A transnational sextortion ring was uncovered and dismantled following a joint investigation between Interpol’s cybercrime division and police in Singapore and Hong Kong.
Interpol says that 12 suspects believed to be core members of this criminal organization were arrested in July and August after investigators found that they asked potential victims via online sex and dating platforms to download a malicious mobile app to engage in “naked chats.”
However, their targets didn’t know this app was designed to steal the contents of their phones’ contact lists which the cybercriminals would use to blackmail the victims, threatening to share their nude videos with relatives and friends in their address books.
“We conducted a proactive investigation and in-depth analysis of a zombie command and control server hosting the malicious application, which – along with the joint efforts by our counterparts – allowed us to identify and locate individuals linked to the criminal syndicate,” said Raymond Lam Cheuk Ho, the head of Hong Kong Police’s Cyber Security and Technology Crime Bureau.
Sextortion is a type of digital extortion where the criminals coerce or trick their targets into sharing explicit videos or images that will later be used for blackmail.
To make things even scarier for their targets, they’ll also often gain access to their social media or contact info, threatening to send the sexual imagery they got their hands on to the victims’ families and friends.
Scammers behind sextortion campaigns are also known to distribute various strains of malware via phishing emails, ranging from data-stealing trojans to ransomware.
Spike in sextortion attacks
Today’s announcement comes after Interpol launched an awareness campaign in June to warn Internet users of a striking increase in digital extortion threats like sextortion, ransomware, and Distributed Denial-of-Service (DDoS) attacks.

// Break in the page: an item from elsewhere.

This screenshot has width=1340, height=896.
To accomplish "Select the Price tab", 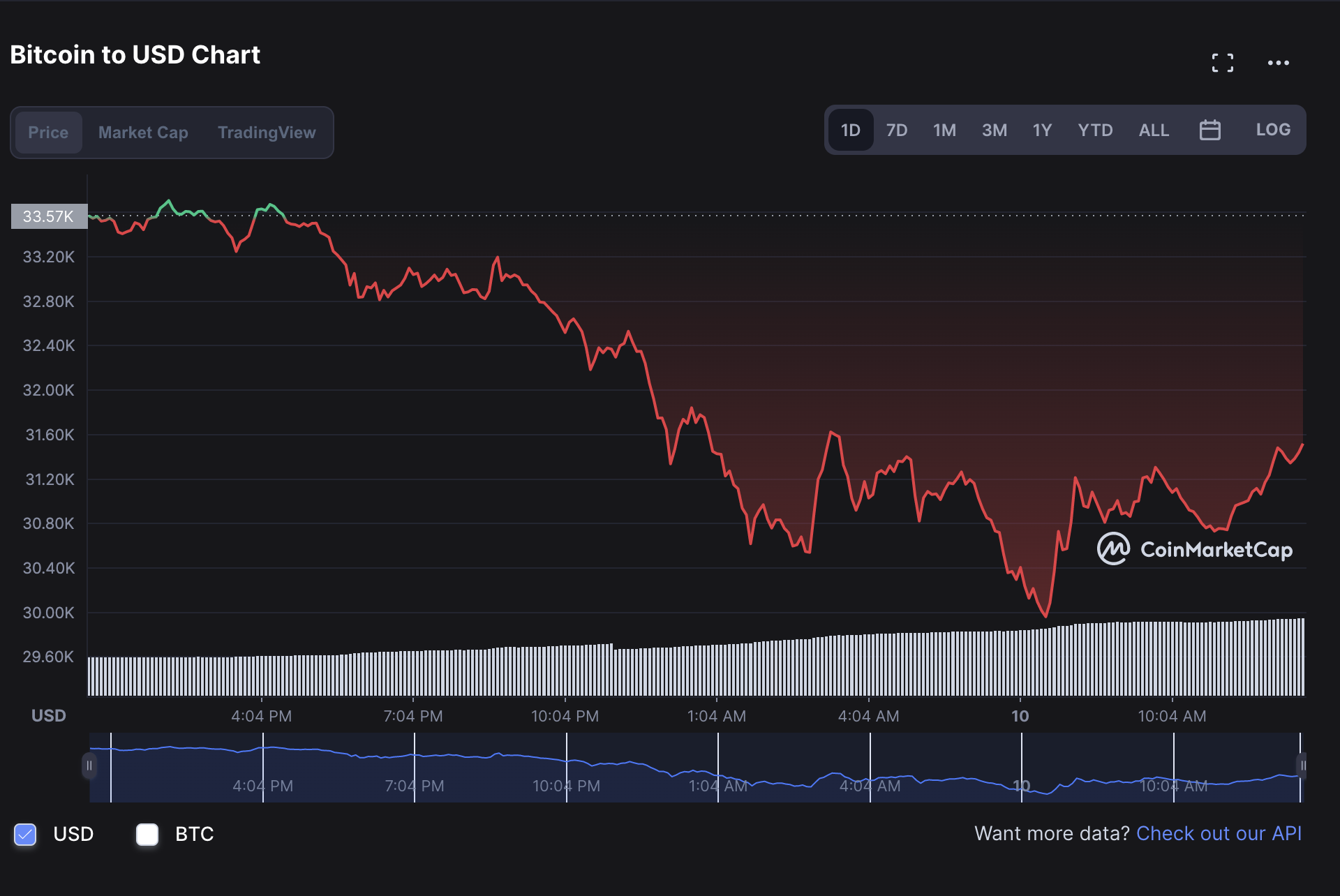I will (48, 133).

“A sharp rise in sextortion reports has been observed around the world in recent years, mirroring a rise in other types of cybercrime that has been exacerbated by the COVID-19 pandemic,” Interpol said.
“INTERPOL’s awareness campaigns on cyber threats have emphasized that just one click – on an unverified link or to send an intimate photo or video to someone – can suffice to fall victim to cybercrime.”

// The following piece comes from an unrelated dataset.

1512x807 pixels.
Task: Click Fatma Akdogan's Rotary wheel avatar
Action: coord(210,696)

The FBI warned one year ago of a massive increase in sextortion complaints since the start of 2021, which resulted in total financial losses of more than $8 million until the end of July 2021.
As the FBI advised potential victims at the time to protect themselves from extortion attempts:
NEVER send compromising images of yourself to anyone, no matter who they are or who they say they are.
Do not open attachments from people you do not know. Links can secretly hack your electronic devices using malware to access your private data, photos, and contacts or control your web camera and microphone without your knowledge.
Turn off your electronic devices and web cameras when not in use.
“Having a criminal access the most intimate aspects of your life and using this information against you to extort enormous sums of cash is anyone’s nightmare – and the most frightening part is that anyone could fall victim to this type of crime,” added today Stephen Kavanagh, INTERPOL’s Executive Director of Police Services.
“Sextortionists sometimes count on their victims feeling too much shame to go to the police, but reporting these crimes is often the first step to bringing these criminals to justice.”